Hey Guys,

just at the beginning, sorry for my english .
I have an VPN Network with 4 Locations in configured as "star". So one Main Location an 3 Sub Location which connect to Main.
Till now i just configured IPSEC Site-to-Site with Policy, but with this i got some Problems since i did my SIP Telefonie Rollout i have some Problems with my RTP Streams because if Sublocation 1 calls Sublocation 2 they will connect each other directly but there are nor Routes.

SO i wanted to implemant IPIP Tunnel so i can Route into thes Interfaces. I got the fact that IPIP can create his own IPSEC Tunnel but not with DDNS, so i decided to use my own IPSEC connections.

But now i think i have to Put the IPSEC Tunnel in some separated IP because i had the feeling IPSEC Policy will be "routed" before Routing Table.

In IP Addresses i have this concept with the Question to you if this is correct or to complicated?:

Main Location:
LAN-BRIDGE: 192.168.8.0/24 (GW: .254)
IPSEC-BRIDGE: 192.168.28.254 = GW
IPIP: 192.168.120.1 (/24)

SubLocation1:
LAN-BRIDGE: 192.168.9.0/24 (GW: .254)
IPSEC-BRIDGE: 192.168.29.254 = GW
IPIP: 192.168.120.2 (/24)

SubLocation2:
LAN-BRIDGE: 192.168.10.0/24 (GW: .254)
IPSEC-BRIDGE: 192.168.30.254 = GW
IPIP: 192.168.120.3 (/24)

SubLocation3:
LAN-BRIDGE: 192.168.11.0/24 (GW: .254)
IPSEC-BRIDGE: 192.168.31.254 = GW
IPIP: 192.168.120.4 (/24)

So in every Location i would do some Routes into the IPIP Tunnel Interface like:

MainLocation:
route 192.168.9.0/24 --> IPIP Interface
route 192.168.10.0/24 --> IPIP Interface
route 192.168.11.0/24 --> IPIP Interface

Location3:
route 192.168.10.0/24 --> IPIP Interface
route 192.168.9.0/24 --> IPIP Interface
route 192.168.8.0/24 --> IPIP Interface

SO i wanted to implemant IPIP Tunnel so i can Route into thes Interfaces. I got the fact that IPIP can create his own IPSEC Tunnel but not with DDNS, so i decided to use my own IPSEC connections.

What exactly do you mean by "IPIP can create own IPSEC Tunnel but not with DDNS"? I'm running IPIP tunnel with remote-address configured with DNS ... in my particular case I configured DNS name which is actually CNAME for DDNS (pointing at XXXXXXXX.sn.mynetname.net). Tunnel gets up just fine. The only gotcha I guess is that in case the IP address changes (and IPIP tunnel drops), it'll take a while before tunnel gets up again (until TTL of old XXX.sn.mynetname.net expires). Well, I hope that ROS tries to resolve DNS name to IP address every time tunnel is about to start.

BTW, if you get running with IPIP tunnels, then you don't need any of those subnets (IPIP and IPSEC-bridge), only a fancy addressing of IPIP interface is needed. If you're interested, I can explain it in another post.

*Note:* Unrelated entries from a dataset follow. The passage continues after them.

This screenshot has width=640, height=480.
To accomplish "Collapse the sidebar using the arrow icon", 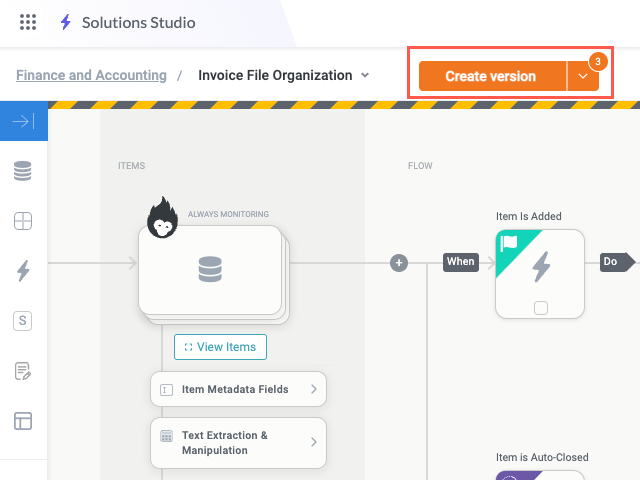I will click(x=23, y=122).
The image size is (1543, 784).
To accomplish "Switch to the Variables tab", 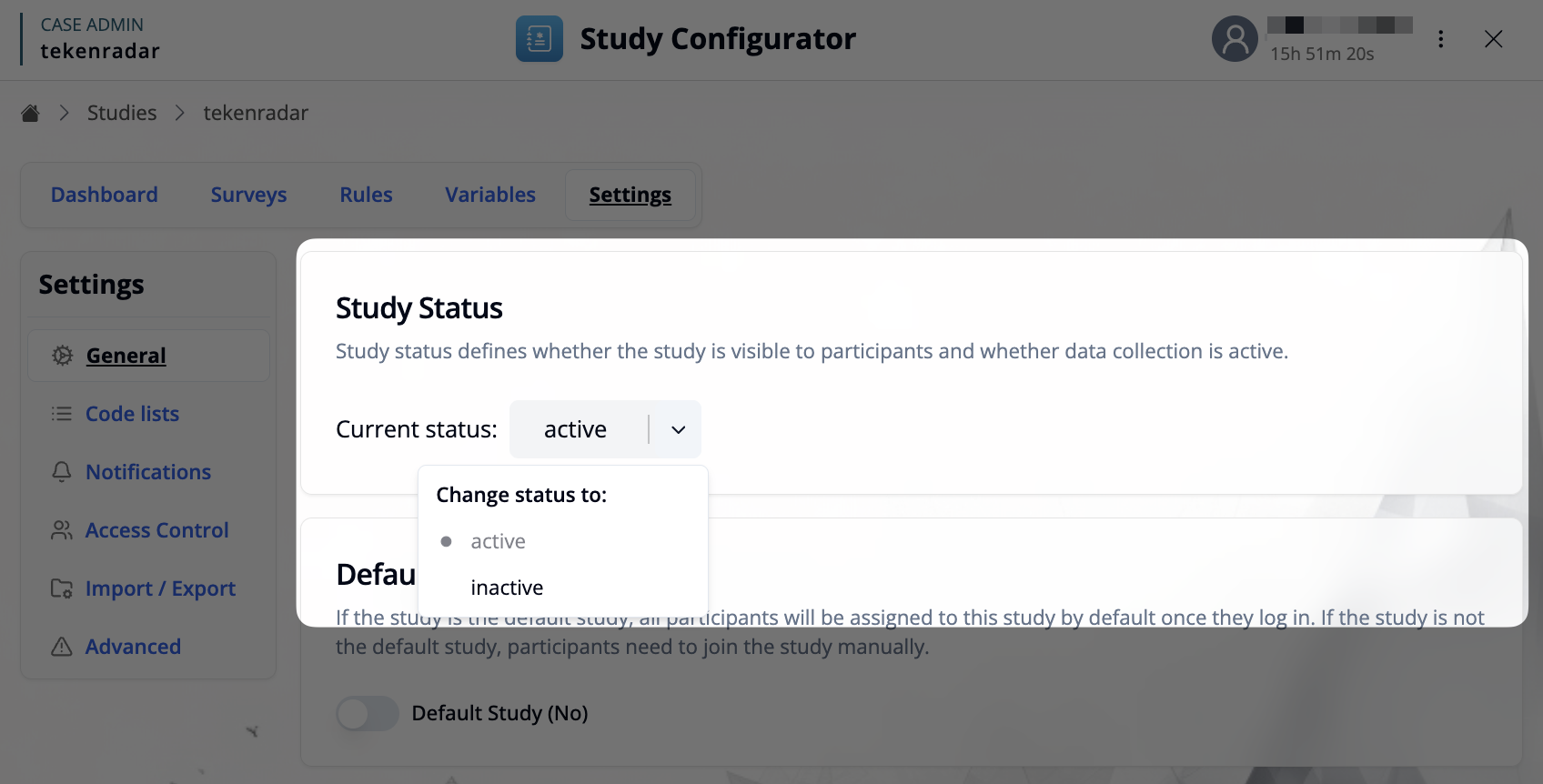I will pyautogui.click(x=489, y=195).
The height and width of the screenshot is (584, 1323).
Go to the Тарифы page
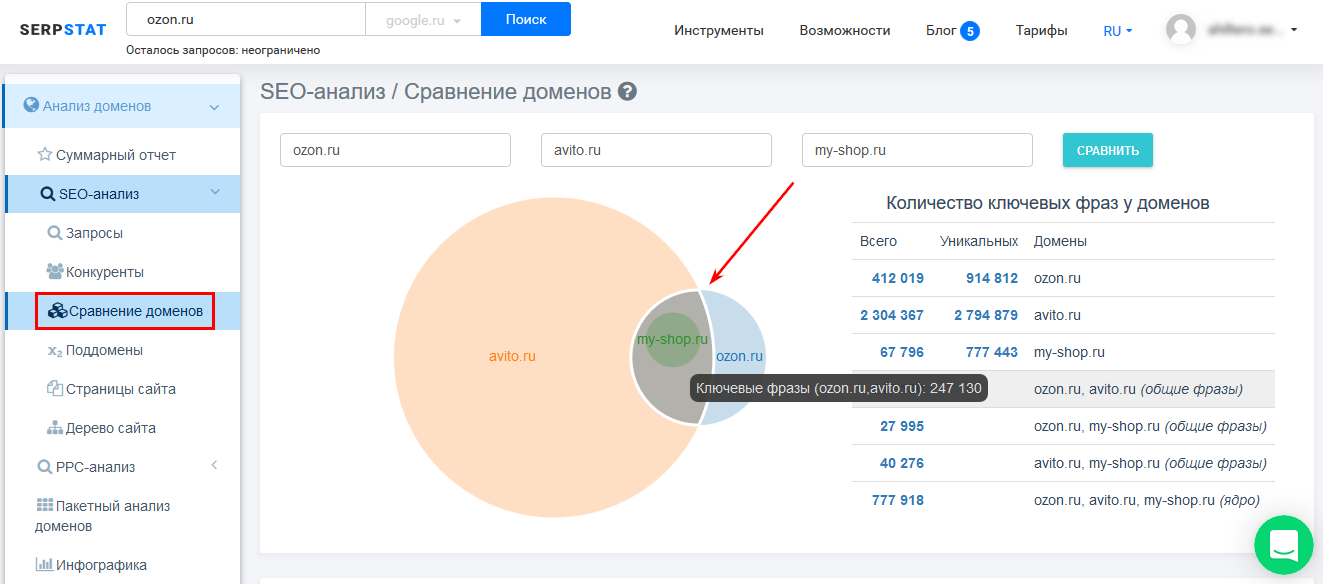tap(1041, 31)
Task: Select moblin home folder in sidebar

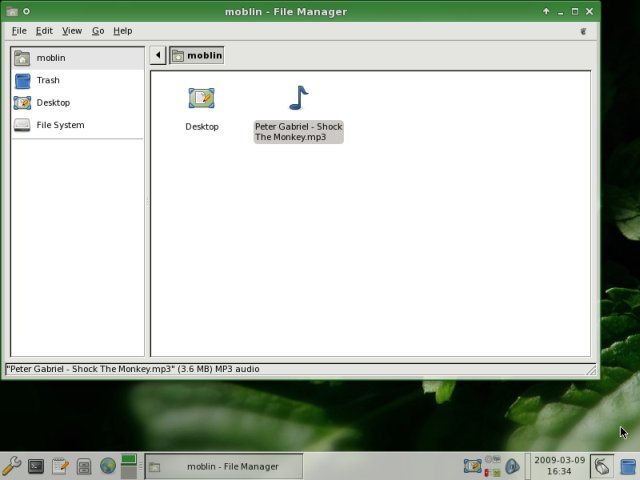Action: click(50, 58)
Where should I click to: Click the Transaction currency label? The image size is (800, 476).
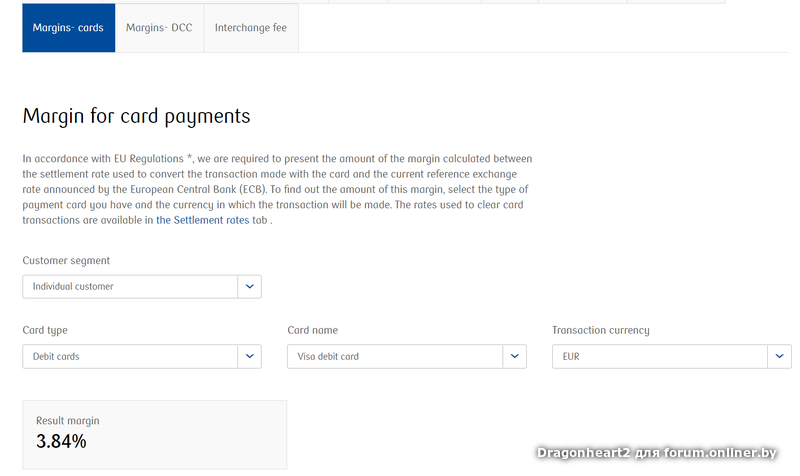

SO i wanted to implemant IPIP Tunnel so i can Route into thes Interfaces. I got the fact that IPIP can create his own IPSEC Tunnel but not with DDNS, so i decided to use my own IPSEC connections.

in my particular case I configured DNS name which is actually CNAME for DDNS (pointing at XXXXXXXX.sn.mynetname.net). Tunnel gets up just fine.

BTW, if you get running with IPIP tunnels, then you don't need any of those subnets (IPIP and IPSEC-bridge), only a fancy addressing of IPIP interface is needed. If you're interested, I can explain it in another post.

Ok, i was confused because after entering my ddns it resolved into the IP and was written into the IPSEC Peer as ip and not as DDNS.